You can lower your risk for pancreatic cancer by changing unhealthy lifestyle behaviors you can control, such as smoking, drinking alcohol and being overweight.

  • About 25 percent of pancreatic cancers are thought to be caused by cigarette smoking. Cigar smoking and using smokeless tobacco raise your risk, too, according to the American Cancer Society.

  • People who have obesity (BMI of 30 or higher) are about 20 percent more likely to develop pancreatic cancer, according to the American Cancer Society. Type 2 diabetes is more common among overweight adults, and this condition raises the risk for pancreatic cancer, too, especially in those over 50 who suddenly develop type 2 diabetes without having a family history of it, Dana-Farber’s Wolpin says.

  • Drinking alcohol can lead to chronic pancreatitis, or inflammation of the pancreas, which has been linked to an increase in pancreatic cancer.


Certain risk factors for pancreatic cancer can’t be changed, but they’re important to know, and you should share yours with your doctor:

  • Some pancreatic cancers are thought to be the result of genetics. If you have a family history of the disease, talk with your doctor about whether you should be screened for it.

  • A family history of other cancers and syndromes can also raise your risk for pancreatic cancer.
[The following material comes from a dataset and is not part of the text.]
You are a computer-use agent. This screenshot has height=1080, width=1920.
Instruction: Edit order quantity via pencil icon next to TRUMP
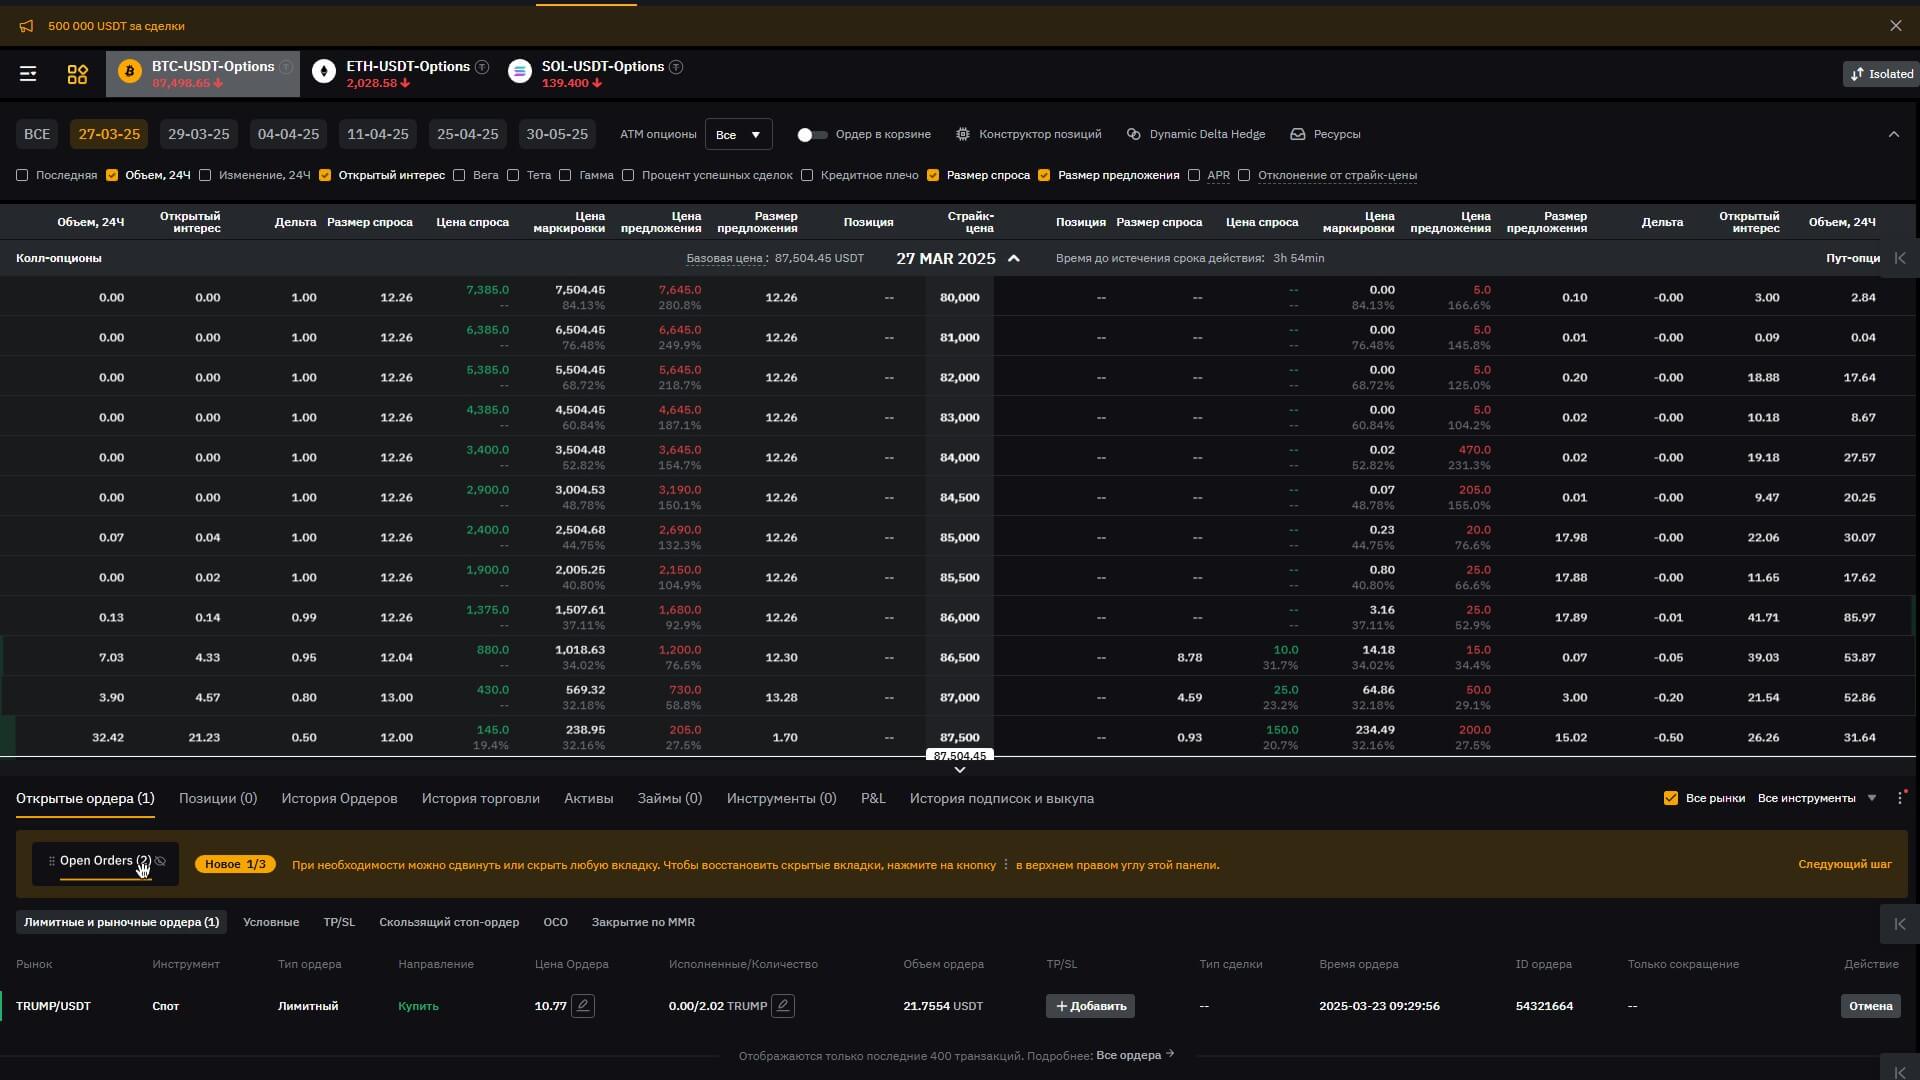click(x=783, y=1006)
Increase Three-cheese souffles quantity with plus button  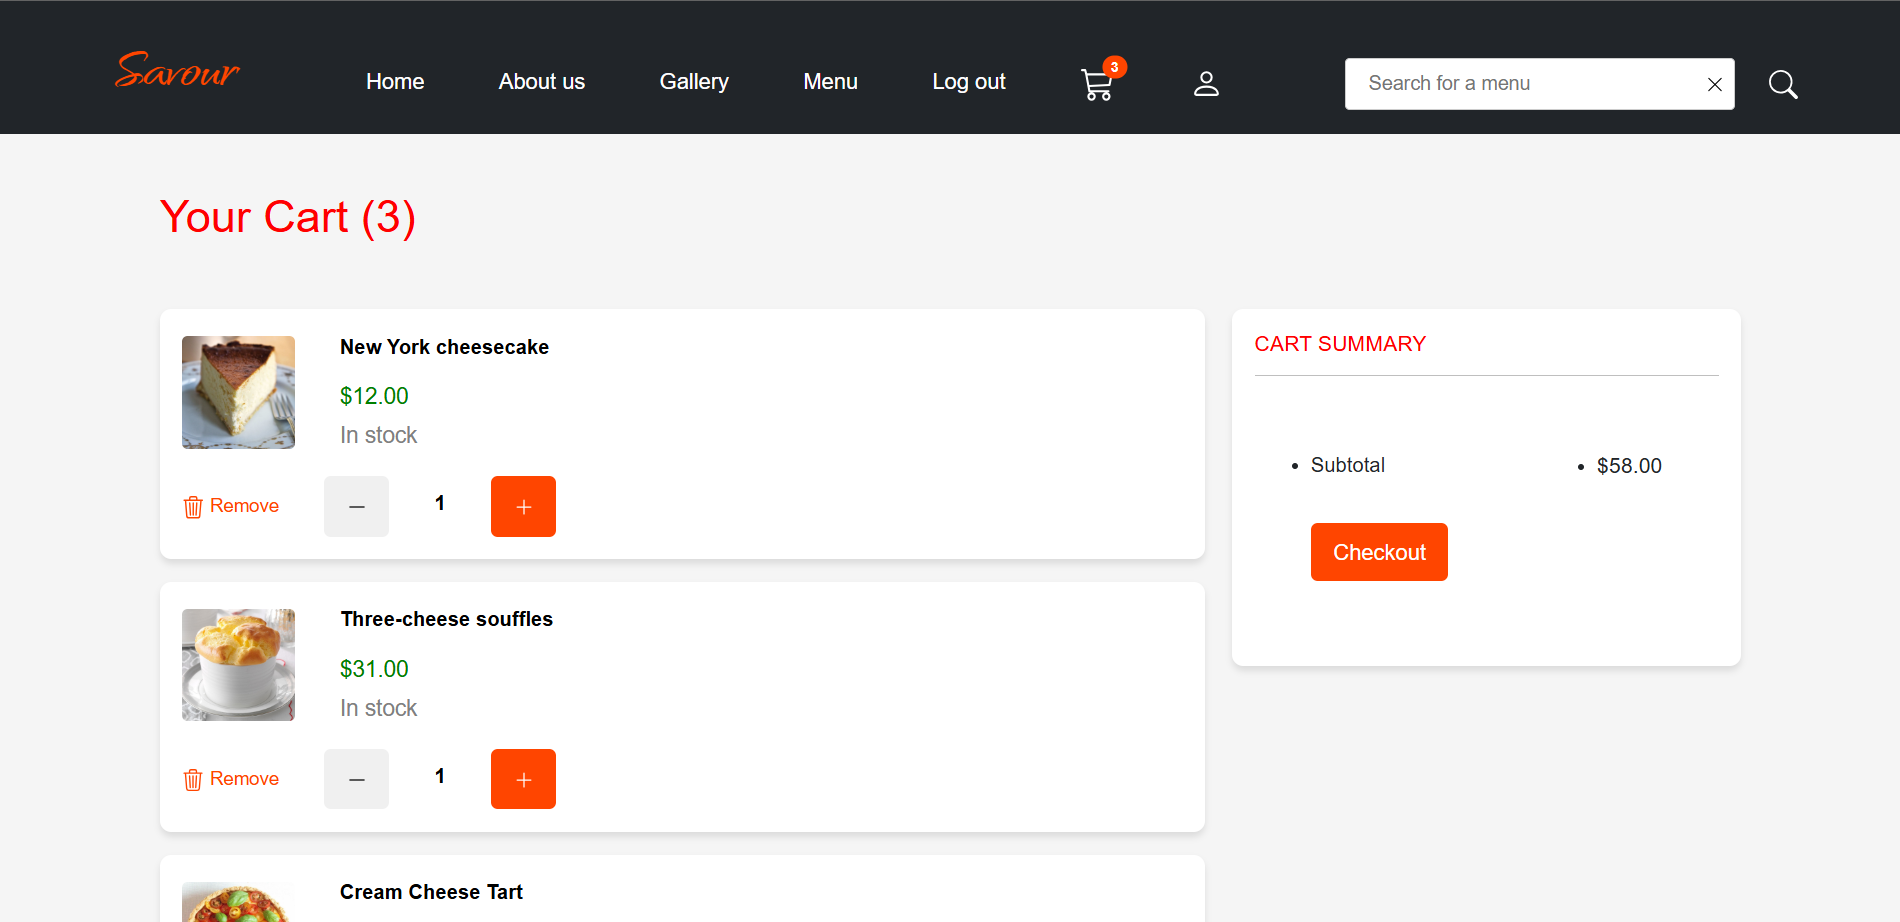523,778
These include hereditary breast and ovarian cancer caused by BRCA1 or BRCA2 mutations, and Lynch syndrome, an inherited disorder associated with colon cancer.


Other risk factors include age, gender and race. Men develop pancreatic cancer slightly more often than women. The risk of developing it increases with age. And African Americans are more likely to get pancreatic cancer than any other racial group.